As yet another round of Greek/Troika negotiations end in deadlock, all eyes turn to today's meeting of the European Central Bank's governing council. The council will be meeting in Frankfurt today ahead of its next formal meeting on March 5th, the week after the termination of the current Greek bailout.

    One option up for discussion at today's meeting will be whether or not to raise the Bank of Greece's emergency liquidity allowance to Greek banks. Currently, the ELA is capped at 65 billion euros, but last week's numbers indicate that the Greek banking sector is already brushing up against that cap, with total ELA usage in the neighborhood of 57.5 billion euros. Analysts are now speculating that a decision not to raise the cap may be another signal from the ECB to Greece that they are not going to be the first to swerve in this high-stakes game of chicken.

    The emergency liquidity is necessary because Greek banks are now bleeding deposits as depositors prepare for a breakdown in talks and the possibility of a Greek exit from the Eurozone. Shades of the infamous Cyprus bail-in are hanging over the Greek banking sector as new figures indicate a net withdrawal of 15 billion euros from Greek banks in the first six weeks of 2015, bringing total deposits to 145 billion euros from the 160 billion euros that were on deposit at the end of 2014. This is causing increasing liquidity shortages, even for solvent lenders, and the ELA is now the lifeline that is keeping the system from crashing down. If a new Greek bailout agreement is not sealed by the end of the month, the ELA would like be shut down.

    The negotiations have now entered an endgame scenario, with Eurozone finance ministers indicating yesterday that until the Greek government requests a bailout extension there will be no new talks between the parties. Assuming that this is just a game of chicken, time is not on Greece's side. Greek finances would dry up within a month of the end of the current agreement and Greece's stock market losing another 1% on the news of the negotiation breakdown. But things are not much rosier for the Eurogroup; the euro is back up slightly at $1.1429 but still down considerably against the dollar since the current crisis began.

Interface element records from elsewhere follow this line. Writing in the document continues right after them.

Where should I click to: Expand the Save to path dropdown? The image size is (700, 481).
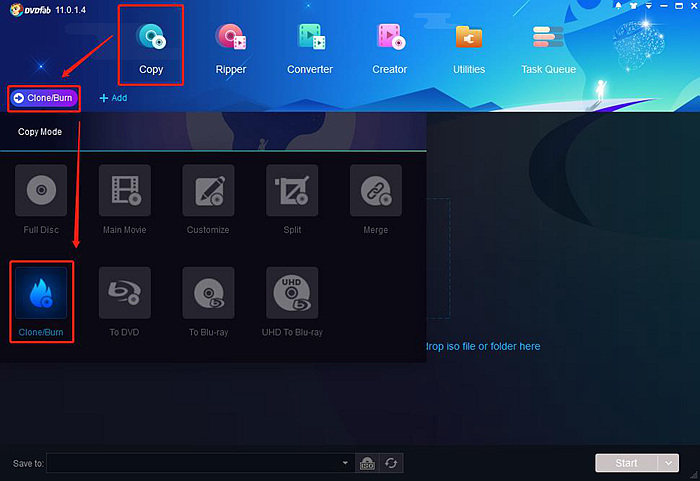[x=345, y=463]
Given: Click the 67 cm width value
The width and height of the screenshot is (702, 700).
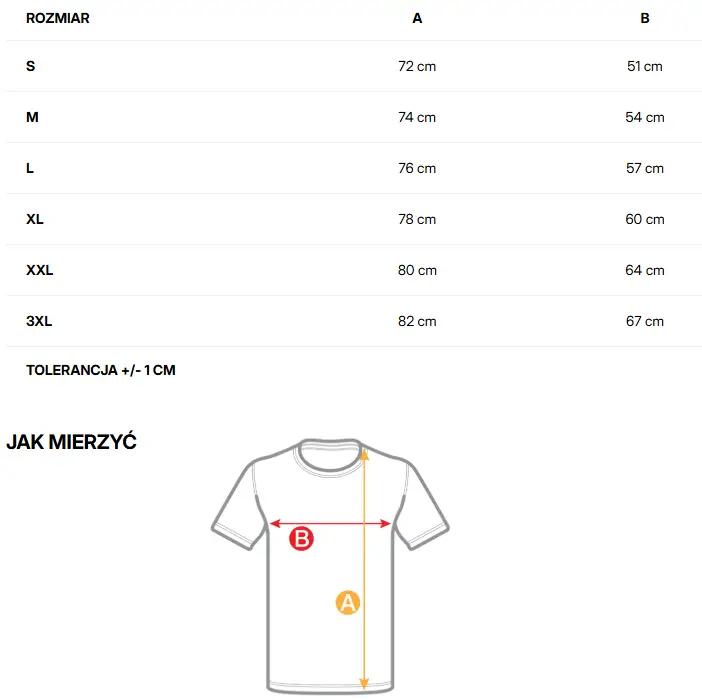Looking at the screenshot, I should coord(645,321).
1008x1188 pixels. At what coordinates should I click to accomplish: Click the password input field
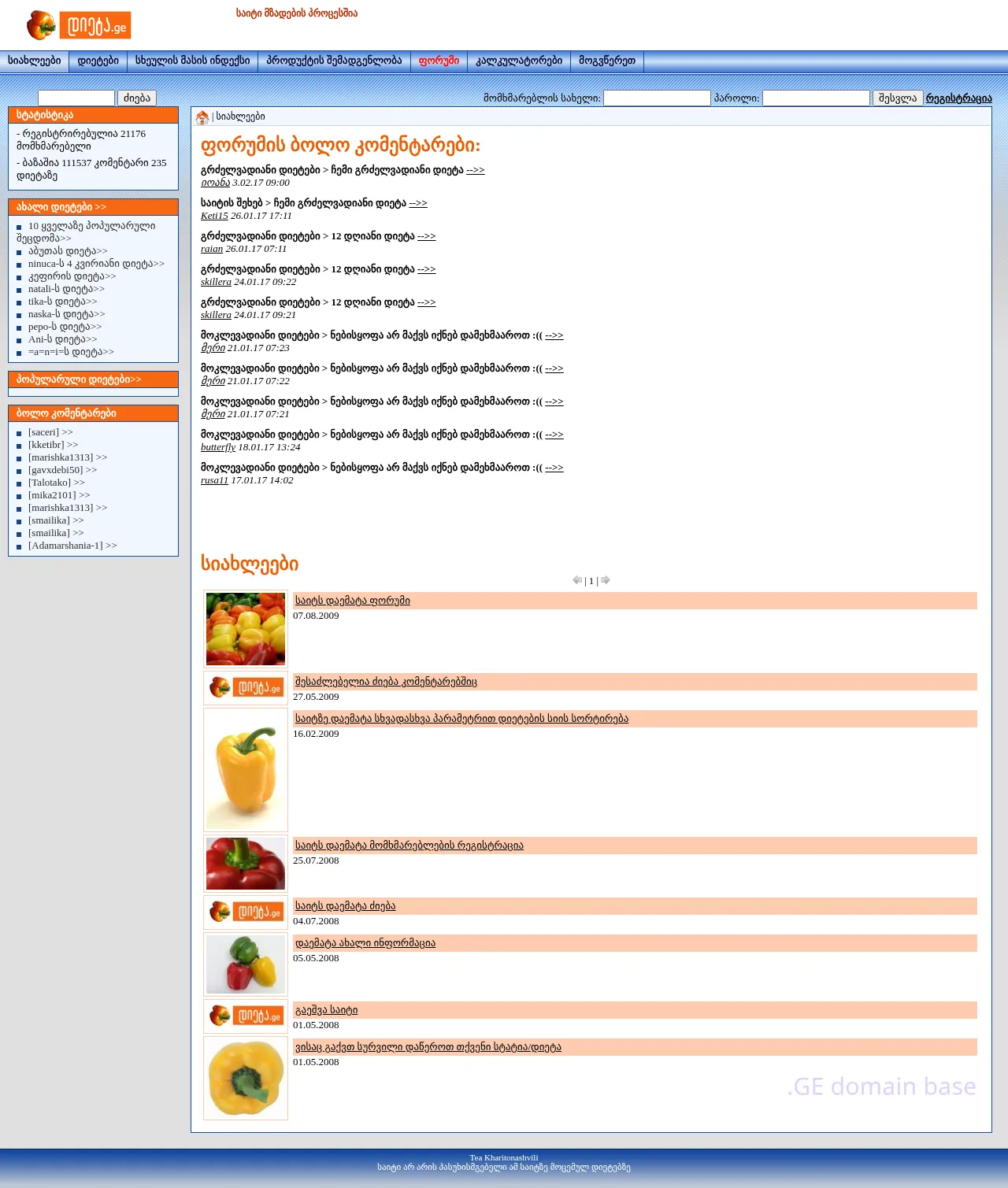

    Greece has been offered a total of 240 billion euros across two bailouts with the stipulation that these funds would only be provided in return for economic reforms and budget cuts by Athens. Further aid programs would be negotiable under the terms of the deal with the IMF/ECB/European Commission troika. Greece has rejected the latest offer, however, after Eurogroup Chairman Jeroen Dijsselbloem altered the terms of a tentative agreement made with Prime Minister Alexis Tsipras last week. The government now insists it would be “absurd” for them to abide by bailout conditions specifically rejected by Greek voters.

    Dijsselbloem says that a deal must be in place by the end of the week in order to create a financial backstop in time for the end of the deal on February 28th. While Michael Schroeder of the ZEW institute insists that the general opinion on a possible Grexit is “relaxed,” he does admit that “we actually don’t know what could happen.” But the understatement of the year has to go to U.K. Chancellor George Osborne, who remarked on Tuesday: “The consequence of not having an agreement would be very severe for economic and financial stability.”

    And as the freight trains of Greece and the Troika prepare to collide, Greek citizens scramble to protect their deposits from the inevitable fallout. At least they won't have long to wait to find out what will happen.